Teks:
Site icon SumutPos

Kembali Saja Kam ke Kacinambun…

Foto: Ramadhan Batubara/Sumut Pos Siosar, kampung baru bagi korban erupsi Gunung Sinabung, di Kecamatan Tigapanah, Kabupaten Karo, Sumut.
Foto: Ramadhan Batubara/Sumut Pos
Siosar, kampung baru bagi korban erupsi Gunung Sinabung, di Kecamatan Tigapanah, Kabupaten Karo, Sumut.

Jalan terjal berliku bukan lagi cerita baru. Pun, berbukit. Belum diaspal. Licin. Tapi, memang seperti itulah jalanan menuju Siosar; kampung baru bagi korban erupsi Gunung Sinabung.

 

Ramadhan Batubara, Karo

 

Franz A Hulu geleng-geleng kepala. Dia tak menyangka kalau Sumut Pos tiba di Siosar mengendarai sepeda motor matik. ‘Bos’ tim pendampingan dari Badan Nasional Penanggulangan Bencana (BNPB) itu akhirnya tertawa.

“Matik memang tangguh,” kekehnya, Selasa (13/10) petang lalu.

Keterkejutan Franz cukup beralasan. Pasalnya, medan menuju Siosar terbilang cukup berat. Setelah melintasi 80 kilometer dari Medan menuju Kabanjahe, perjalanan harus dilanjutkan lagi sekira 25 kilometer hingga sampai ke kampung baru tersebut.

Pun jalan bukan mulus. Praktis jalan beraspal hanya sampai Kacinambun Kecamatan Tigapanah, desa terakhir sebelum Siosar. Dengan hitungan kasar, jalan beraspal hanya sekitar 95 kilometer. Sepuluh kilometer sisanya hanyalah jalanan tanah yang berlapiskan pecahan batu dan kerikil.

Seandainya jalanan itu datar, mungkin tidak begitu masalah. Tapi, sepanjang jalan tak beraspal tadi adalah medan yang curam. Berliku. Menanjak. Menurun. Itulah sebab, terlepas jarak yang jauh, Franz mengucap salut untuk kegigihan atau lebih tepatnya kenekatan Sumut Pos. “Tapi, selamat datanglah. Beginilah Siosar,” cetusnya.

Lelaki berambut ikal dan berkulit gelap itu tak sendirian. Dia bersama dua rekannya yang lain. Mobil dobel kabin bercap BNPB terparkir tepat di depan rumah Solihin Sembiring (30) tahun. Rumah bernomor 77 dan terletak di ‘blok’ Desa Bekerah.

Data Tercatat:
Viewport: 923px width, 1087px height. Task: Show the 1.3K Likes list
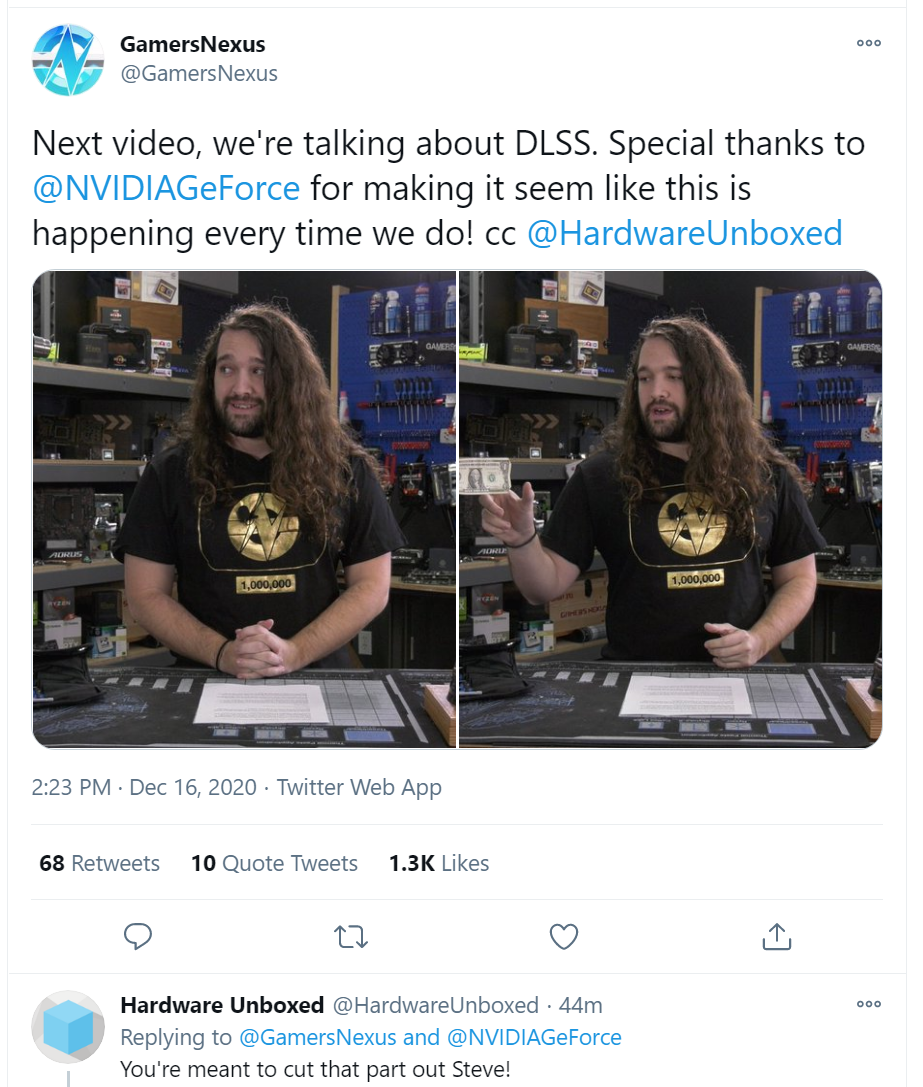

Ketentuan Tugas: Lanjutkan teks tentang Siosar, kampung baru bagi korban erupsi Gunung Sinabung, mulai dari sesudah kalimat terakhirnya.

Jawaban:
Pemilik rumah memang telah membangun warung kecil. Di situlah Sumut Pos melepas lelah dengan segelas kopi kampung yang panas. “Tempo hari, saya pernah jatuh naik sepeda motor saat ke sini. Padahal, bukan matik. Hebat kalian,” tambah Franz.

Franz, lelaki berdarah Nias dan Karo tersebut tampaknya belum juga bisa menghilangkan keterkejutannya itu. Dia sibuk mencari tahu seperti apa perjalanan Sumut Pos. Dan, demi memuaskan pikirannya tersebut, cerita pun mengalir.

Selasa (13/10), pukul 11 siang, perjalanan dimulai. Bukan jalan biasa, Sumut Pos memilih lewat jalan Namorambe yang tembus ke Pancurbatu. Sebuah jalur alternatif yang sejatinya cukup laik. Dari Namorambe, masih ada jalan lain menuju Berastagi, yakni tembus ke Simbahe. Tapi, jalur menuju Pancurbatu yang dipilih karena cenderung lebih sepi dan bagus.

Tak ada halangan berarti melalui jalan itu. Pun ketika melintasi berbagai kelokan di sepanjang Jalan Jamin Gintings, Jalan Lintas Sumatera, yang melewati Bandarbaru, Sibolangit, hingga Berastagi. Perjalanan santai selama dua jam terlewati.

Di Berastagi, di warung kopi, lelah sempat dilepaskan. Satu jam beristirahat. Kepulan asap dari gelas kecil berisikan cairan hitam terlihat menggoda. Cuaca Berastagi seperti biasanya, lebih dingin. Ada pula gerimis kecil menyertai. Istirahat terasa lengkap.

Pukul dua siang perjalanan dilanjutkan. Prediksi sampai di Siosar pukul empat petang. Nasi bungkus yang dibeli di rumah makan di Berastagi telah siap. Perjalanan dimulai lagi. Kali ini agak lebih laju. Tanpa sadar Kabajahe telah teraih. Sampai di Masjid Agung, belok kanan. Mencari jalur menuju Kutacane. Dan, mencapai jalur itupun tak perlu membutuhkan waktu lama.

Hingga sampailah ke sebuah persimpangan. Namanya Simpang Desa Singa. Terpampang di simpang itu spanduk ucapan selamat datang untuk Presiden Joko Widodo yang sempat akan hadir ke Siosar pada Hari Idul Adha lalu. Beruntung spanduk itu belum dicopot karena spanduk itu adalah satu-satunya penunjuk jalan.

Belok kiri. Perjalanan dimulai dengan jalan yang sempit. Tidak bisa dilalui dua mobil yang bersilisih. Ketika itu terjadi, maka salah satu mobil akan menepi. Jalanan masih beraspal. Masih baru. Kabarnya diaspal ketika Presiden Joko Widodo akan tiba tempo hari.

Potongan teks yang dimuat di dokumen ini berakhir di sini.